富士通(株)の関連会社である島根富士通(株)は22日、同社で製造されたパソコンの生産台数が累計2000万台を達成したことを発表した。
同日、同社本社工場では2000万台出荷の記念式典が行なわれたほか、報道陣に対して工場の生産ラインの公開が行なわれた。ここでは貴重な工場内部の様子と、品質向上に向けた同社の取り組みについて紹介したい。
島根から日本へ、世界へ送り出される
FMVのノートたち
富士通のノートパソコンは、日本のみならず世界に出荷されるすべてが、島根県にある島根富士通の本社工場で製造されている。

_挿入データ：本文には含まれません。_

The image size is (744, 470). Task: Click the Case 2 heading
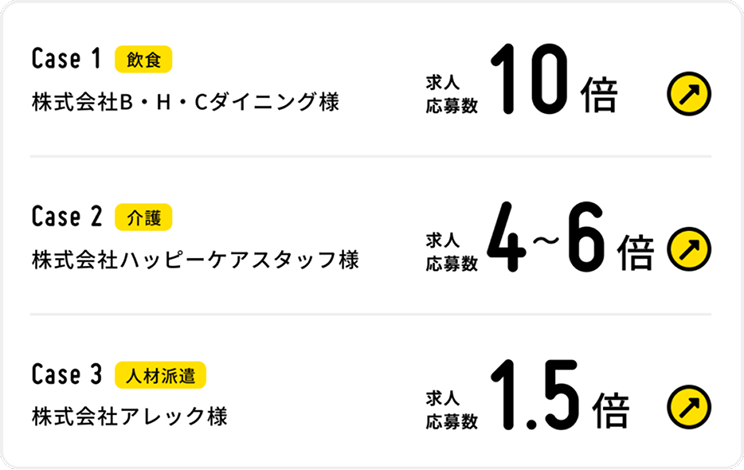[x=67, y=217]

ちなみにデスクトップパソコンは、福島県の富士通アイソテック(株)で製造されている。
工場のある一帯は斐川町の工業団地となっている。地図を見てのとおり、山陰自動車道の入り口や出雲空港にほど近い場所にあり、物流の便がいい土地だ。加えて、地盤が強固で地震にも強い土地柄である点が、工場設立に際してのポイントになったという。
工場の設立と操業開始は、今から18年前の1990年。FMVシリーズはまだなく、FMRシリーズや、CD-ROMドライブ搭載のマルチメディアパソコンとして一世を風靡した「FM-TOWNS」などの製造が行なわれていたという。
工場のロビーには同社の歴史を示す年表が、工場で生産された節目の台数のマシンと共に展示されている。それによると、1995年にFMVシリーズのノートパソコン生産に特化し、それからはノートパソコン一本で今に至る。
一気に飛んで、2000年7月の500万台目「FMV-BIBLO NE4/50C」(左)と、2003年6月の1000万台目である黄金の「FMV-BIBLO NB18D/F」。2000万台目もここに並ぶのだろうか
節目の台数を記録した際の歴代記念マシンも展示されていた
大手メーカーのノートパソコン全量を生産しているだけに規模は大きく、敷地面積は18万m2、従業員は1600名。A棟とB棟の2棟があり、いずれも2階建てとなっている。2棟による年間の生産台数は約240万台(直近の数字)に達するという。来年度には約260万台と、さらなる増産も予定されているようだ。